Do we create our own reality? I hear it said all the time. But although recreational fantasy may be common and benign and fun, I don’t see it as anything more than recreation itself. Reality doesn’t pay much attention to what you think it is after all.

You can buy a Yankees cap and pretend you’re Mickey Mantle or you can go to Disneyland to pretend you’re Mickey Mouse but everyone knows you’re not. Of course when it comes to religious belief, it’s certainly true.

We create and defend our own reality based on the past we created to support it. It’s called mythology when it’s not your religion, holy scripture when it is.

The things a “belief system” concerns itself with can’t be seen although many claim to have visions. We have to take the seers word for it as faith leapers will do, but the power of confirmation bias dominates here, as most of us are unlikely to see Marduk in a rust stain or a piece of burnt toast and you’re not going to listen to my dream about Amun Ra with credulity. The beard in the bedsheet?  He can only be Jesus.

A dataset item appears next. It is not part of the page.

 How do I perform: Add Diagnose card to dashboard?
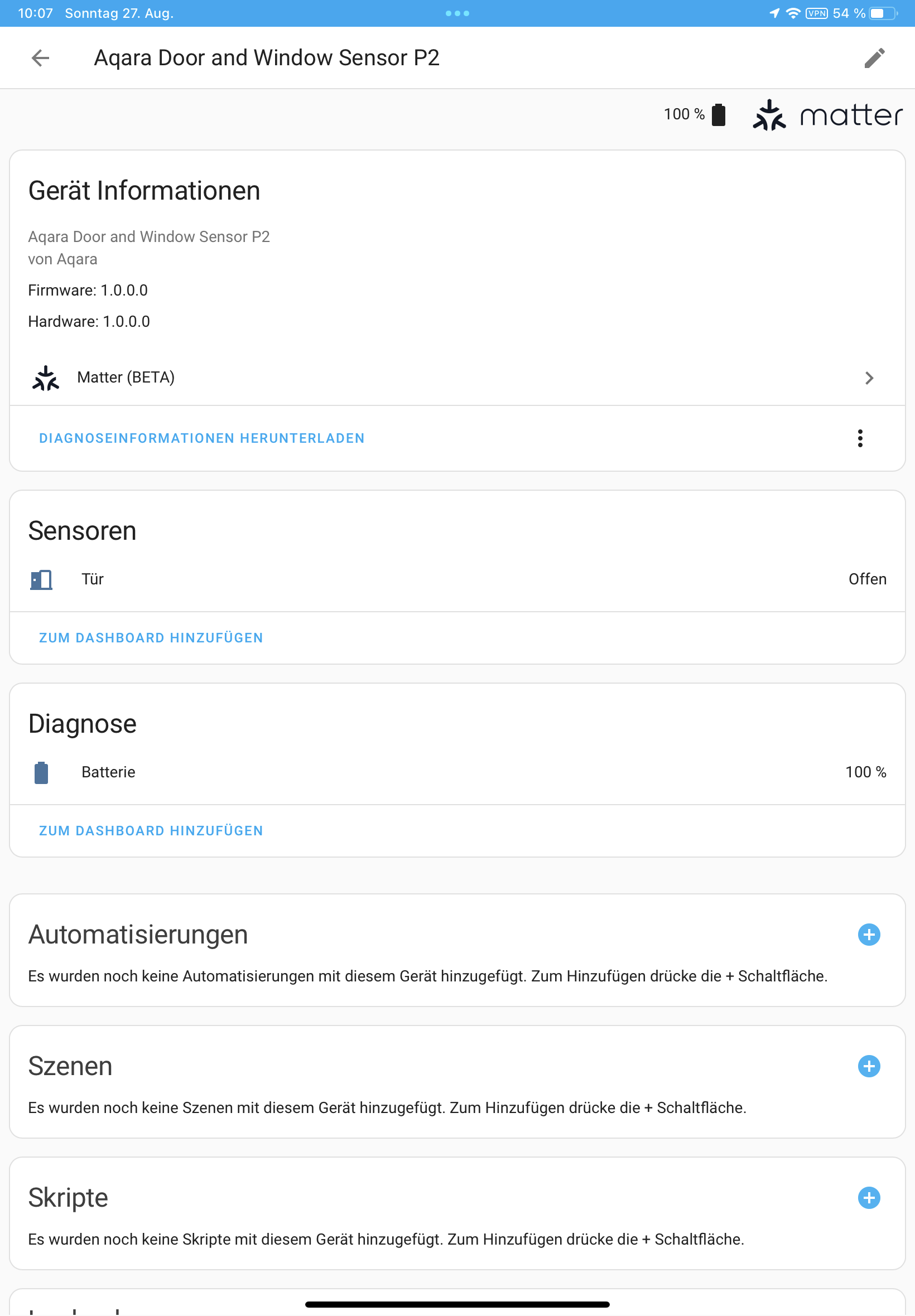151,831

What did Jesus look like? We seem to have a cultural consensus as to his appearance that is largely informed by medieval European artists who in some cases used their own faces or at least a face from Europe. A lot of holy images we see today look an awful lot like Albrecht Dürer for instance, and the claim has been made that the Shroud of Turin’s face is actually Leonardo’s.

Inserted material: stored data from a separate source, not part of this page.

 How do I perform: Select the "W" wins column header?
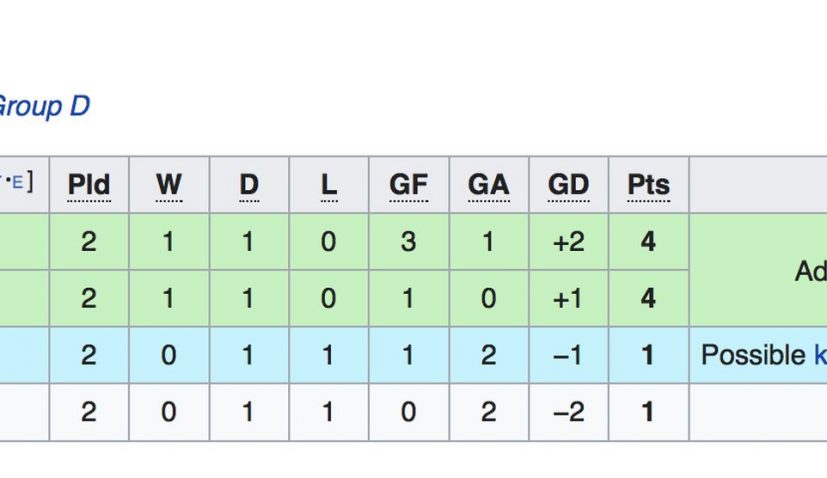[x=169, y=185]
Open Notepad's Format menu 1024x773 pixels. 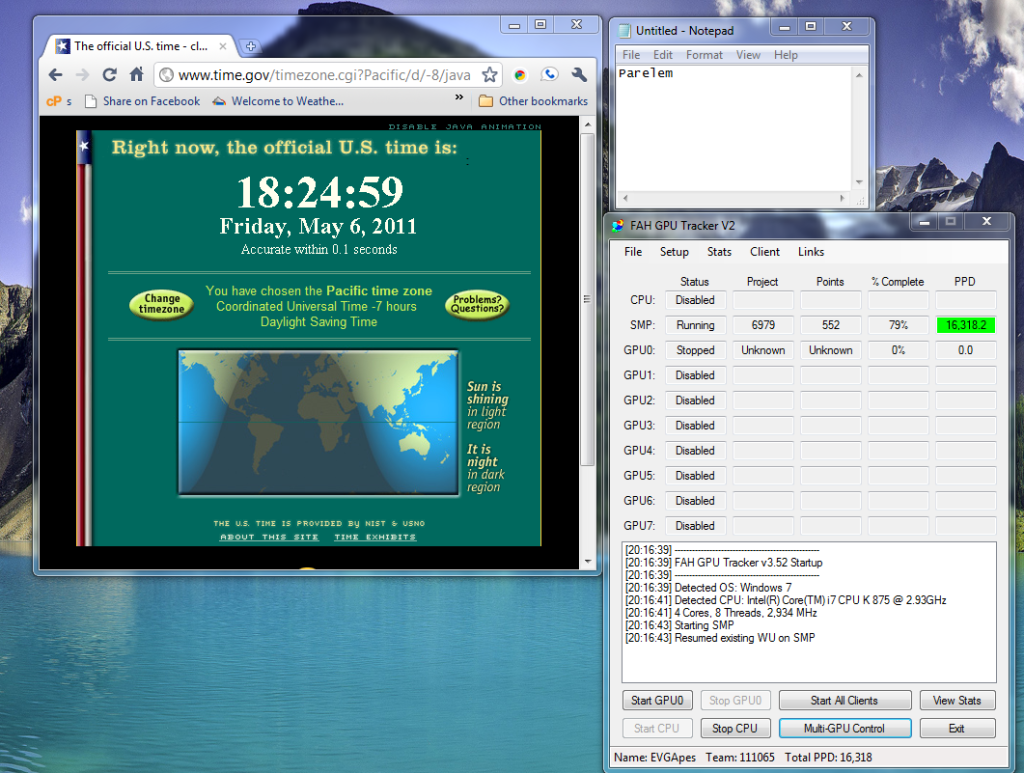tap(704, 55)
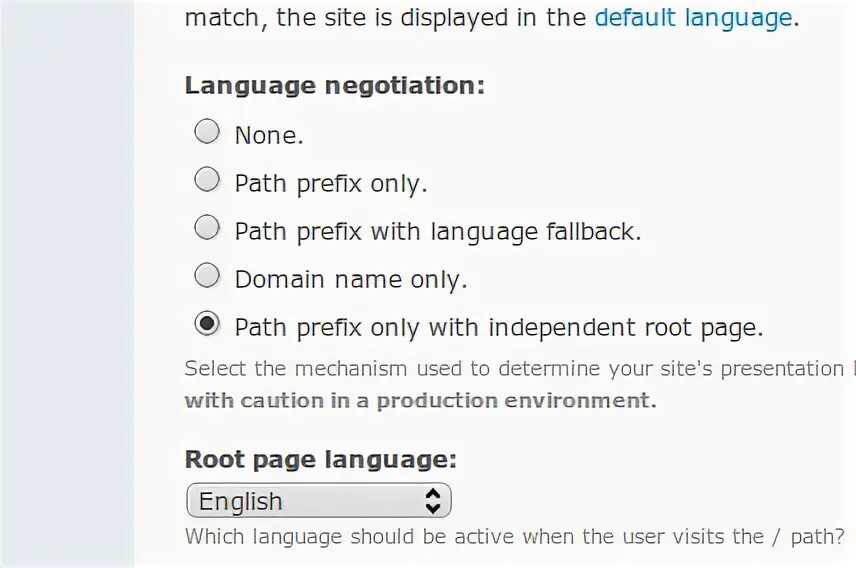Click the selected 'independent root page' radio button

207,324
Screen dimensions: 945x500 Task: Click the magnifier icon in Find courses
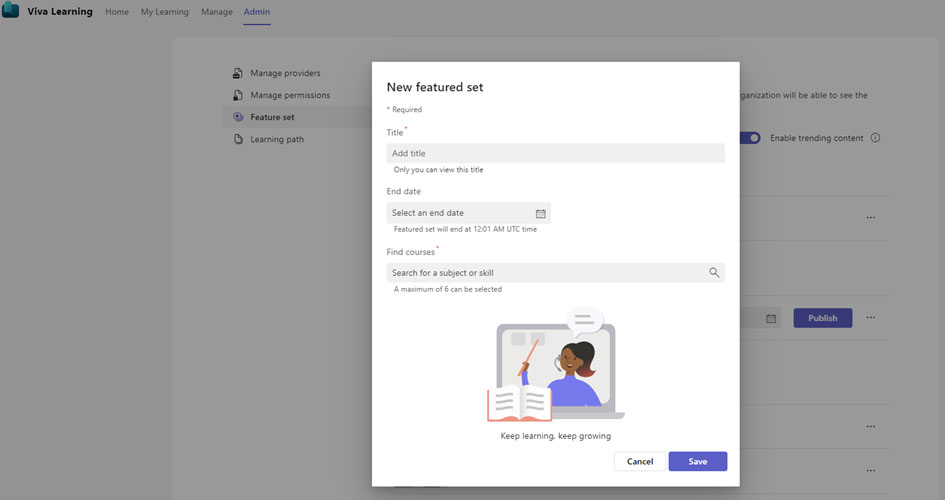(714, 272)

Be that as it may, we’re culturally imprinted with belief like a duckling to its mother and the Jesus we imagine is a cultural artifact of Europe rather than of Roman Judea. So when I looked at the National Geographic photo essay about a man named Job who works at an Orlando theme park called the Holy Land Experience, I made the same inward groan I always make when seeing the blond man with shoulder length hair and trimmed beard and a wireless headset.

There is nothing I know of to indicate that Jesus dressed like an Arabian nomad or had long hair – or a beard for that matter. Is it likely that he had slightly wavy dishwater blonde hair? We have no descriptions from anyone who might have seen him. Yet here he is in Orlando; dressed as the Prince of Denmark in a white sheet and cheap Talit. It’s described, by the way, as the embroidered shawl of the high priest: again unlikely given Jesus’ antipathy to the Roman office but of course it’s a simple Talit like those that many Jews like me own. I’m not the high priest of anything.

Jesus in America is as much a modern invention as the theme park itself; a place where people in shorts and T-shirts go to imagine themselves in what they want to imagine first century Judea looked like. The Holy Land Experience: can I call it a styrofoam and chicken wire apotheosis or would it be kinder to call it just another passion play?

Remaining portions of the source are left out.